Overview

This file contains Label Generation Rules (LGR) for the Oriya script as would be appropriate for the Root zone. For more details on this proposal see "Proposal for Generation Panel for Oriya Scripts Label Generation Ruleset for the Root Zone [Proposal]". The format of this file follows [RFC 7940].

Repertoire

According to Section 5, "Repertoire" in [Proposal], the Oriya LGR contains 62 unique code points."

The repertoire is based on [MSR], which is a subset of Unicode 6.3 [Unicode 6.3].

Each code-point has associated Glyph, Character Name, Language with EGIDS, Category, and Reference.

Variants

According to Section 6 "Variants", in "[Proposal]", this LGR defines two sets of cross-script variants with Myanmar script.

Actions to take
A - Using the Oriya LGR overview, decide whether each statement agrees with it, answering yes or no and quoting the deciding words: (i) The file's format follows RFC 7940. (ii) The repertoire is a subset of Unicode 7.0. (iii) The LGR defines cross-script variants with Bengali script.
B - Reproduce word for word the stretch of the Oriya LGR overview from "This file contains" through "Category, and Reference.".

Data lines
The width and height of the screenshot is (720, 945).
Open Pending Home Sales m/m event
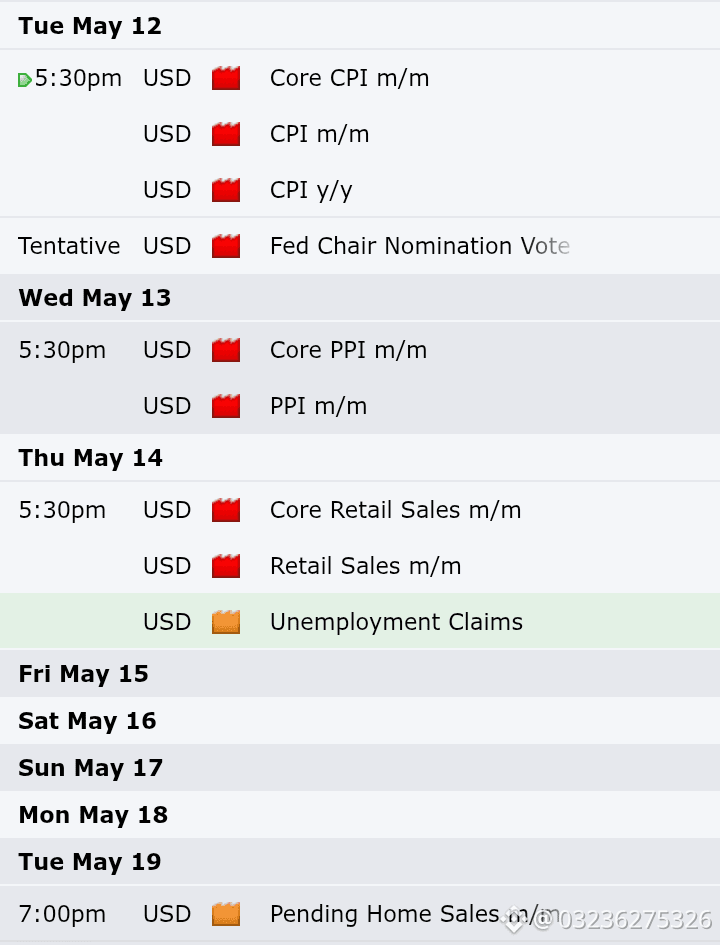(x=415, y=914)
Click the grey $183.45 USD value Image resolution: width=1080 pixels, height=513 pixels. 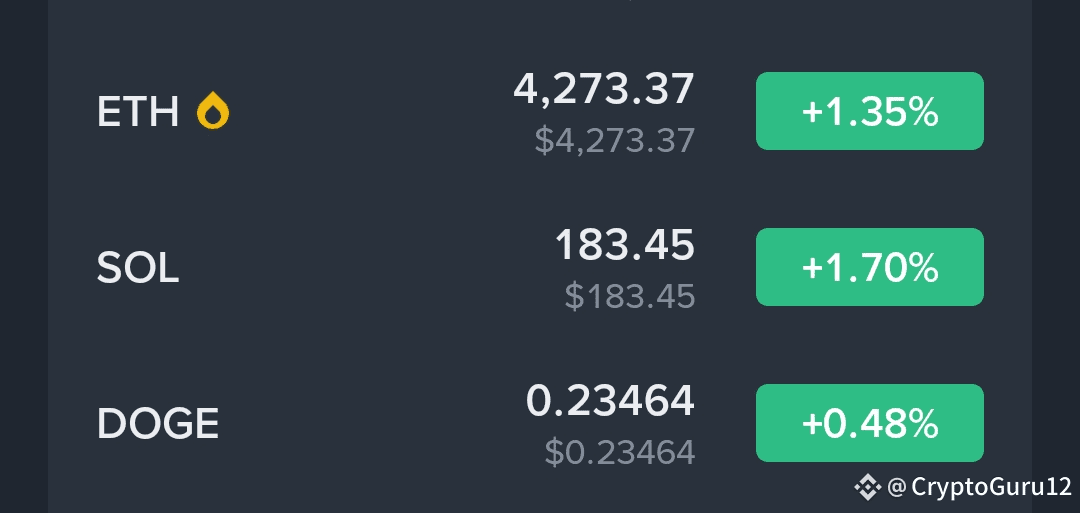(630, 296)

Answers to the exercises
A -
(i) Yes: "The format of this file follows [RFC 7940]."
(ii) No: "The repertoire is based on [MSR], which is a subset of Unicode 6.3 [Unicode 6.3]."
(iii) No: "this LGR defines two sets of cross-script variants with Myanmar script."

B -
This file contains Label Generation Rules (LGR) for the Oriya script as would be appropriate for the Root zone. For more details on this proposal see "Proposal for Generation Panel for Oriya Scripts Label Generation Ruleset for the Root Zone [Proposal]". The format of this file follows [RFC 7940].

Repertoire

According to Section 5, "Repertoire" in [Proposal], the Oriya LGR contains 62 unique code points."

The repertoire is based on [MSR], which is a subset of Unicode 6.3 [Unicode 6.3].

Each code-point has associated Glyph, Character Name, Language with EGIDS, Category, and Reference.